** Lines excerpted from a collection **

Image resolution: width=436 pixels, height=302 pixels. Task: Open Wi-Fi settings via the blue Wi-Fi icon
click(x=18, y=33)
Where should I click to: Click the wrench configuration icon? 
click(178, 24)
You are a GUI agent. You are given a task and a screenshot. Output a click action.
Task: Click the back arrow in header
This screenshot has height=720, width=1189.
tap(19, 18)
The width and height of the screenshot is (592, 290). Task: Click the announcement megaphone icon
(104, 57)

** Given request **
Rewrite the lines from the one containing "Where should I" through the end of the lines, replacing "header" with "toolbar" and leaving everything else unchanged.

** Response to the exercise **
Where should I click to: Click the wrench configuration icon? 
click(178, 24)
You are a GUI agent. You are given a task and a screenshot. Output a click action.
Task: Click the back arrow in toolbar
This screenshot has height=720, width=1189.
tap(19, 18)
The width and height of the screenshot is (592, 290). Task: Click the announcement megaphone icon
(104, 57)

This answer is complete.